Due to a flat tire and other issues encountered on the drive up to Sackville from Brooklyn, I didn’t get to the festival until like 9 or 10pm. The first set I saw was Halifax/Toronto power-pop supergroup Tuns‘. It was pretty cool. As one might expect from a band consisting of former members Sloan, Super Friendz and The Inbreds, the songs were extremely well-composed, and the performance was legit.

IMG_1061

Canadian East-coast folk-punks Horses played the first late set in the bowling alley under Thunder and Lightning bar. I’d never heard the band before, but I really liked them. The played an appropriately raucous set.

IMG_1062

East-coast indie-rock legend Shotgun Jimmie closed the first night. A former Sackville resident himself, Jimmie’s set was effortlessly great, and easily the standout of the festival’s first night.  He played most of the set solo, banging out a beat with his feet on some floor drums while playing guitar and singing.
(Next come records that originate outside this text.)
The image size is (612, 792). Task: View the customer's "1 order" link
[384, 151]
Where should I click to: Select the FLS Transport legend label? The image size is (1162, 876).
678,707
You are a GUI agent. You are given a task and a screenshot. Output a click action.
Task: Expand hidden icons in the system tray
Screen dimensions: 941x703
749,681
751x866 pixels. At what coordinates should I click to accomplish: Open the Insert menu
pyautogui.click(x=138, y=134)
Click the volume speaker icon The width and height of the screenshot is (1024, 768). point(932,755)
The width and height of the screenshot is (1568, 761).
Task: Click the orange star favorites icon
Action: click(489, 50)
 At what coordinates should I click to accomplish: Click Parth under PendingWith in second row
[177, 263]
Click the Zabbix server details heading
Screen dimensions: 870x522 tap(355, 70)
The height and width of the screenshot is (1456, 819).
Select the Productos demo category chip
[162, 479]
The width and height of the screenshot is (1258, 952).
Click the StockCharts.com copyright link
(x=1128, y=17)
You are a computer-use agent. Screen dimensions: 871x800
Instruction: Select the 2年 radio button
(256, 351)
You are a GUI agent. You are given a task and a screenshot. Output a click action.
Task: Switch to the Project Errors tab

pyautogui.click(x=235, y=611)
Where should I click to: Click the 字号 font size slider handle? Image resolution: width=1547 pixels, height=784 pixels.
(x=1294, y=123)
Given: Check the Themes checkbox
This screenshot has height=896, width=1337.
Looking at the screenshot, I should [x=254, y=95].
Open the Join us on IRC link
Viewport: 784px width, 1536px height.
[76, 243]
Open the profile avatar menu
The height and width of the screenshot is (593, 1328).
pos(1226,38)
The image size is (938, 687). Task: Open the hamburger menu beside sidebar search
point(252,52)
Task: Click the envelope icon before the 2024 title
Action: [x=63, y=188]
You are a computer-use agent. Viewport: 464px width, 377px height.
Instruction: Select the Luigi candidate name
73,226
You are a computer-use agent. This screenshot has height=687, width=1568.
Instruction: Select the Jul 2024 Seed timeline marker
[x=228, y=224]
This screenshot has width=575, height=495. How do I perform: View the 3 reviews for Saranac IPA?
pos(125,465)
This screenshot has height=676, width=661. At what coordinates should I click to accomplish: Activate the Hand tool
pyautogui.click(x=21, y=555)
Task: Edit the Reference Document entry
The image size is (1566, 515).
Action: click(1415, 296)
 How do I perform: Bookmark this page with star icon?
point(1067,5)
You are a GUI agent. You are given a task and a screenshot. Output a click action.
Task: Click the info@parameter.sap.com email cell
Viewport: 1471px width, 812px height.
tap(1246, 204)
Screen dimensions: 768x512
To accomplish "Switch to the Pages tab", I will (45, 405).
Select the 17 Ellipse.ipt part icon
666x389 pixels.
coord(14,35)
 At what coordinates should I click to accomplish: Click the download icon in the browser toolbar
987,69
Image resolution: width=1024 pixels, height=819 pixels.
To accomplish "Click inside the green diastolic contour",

The song selection drew on an abundant number of quasi-classics from his stellar discography. At one point he stopped playing guitar in the middle of “King of Kreuzberg” and sang both the lyrics and instrumental melodies of one song along with the audience before kicking everything back in. At another, he called Jon Mckiel (another great East-coast indie rocker in his own right) up to play drums while he sang Guided By Voices‘ “Game of Pricks” a cappella. He also played this song (it went over very well).

After the set I went to sleep.

DAY II

IMG_1064

The next day I spent most of the morning at the zine & craft fair.

IMG_1065

I managed to catch the last song of Hamilton, Ontario’s ornate Cosmos Quartette. It was pretty impressive. A lot of people seemed blown away by them (I think Shotgun Jimmie, the night before, even said “they’ll change your life” or something).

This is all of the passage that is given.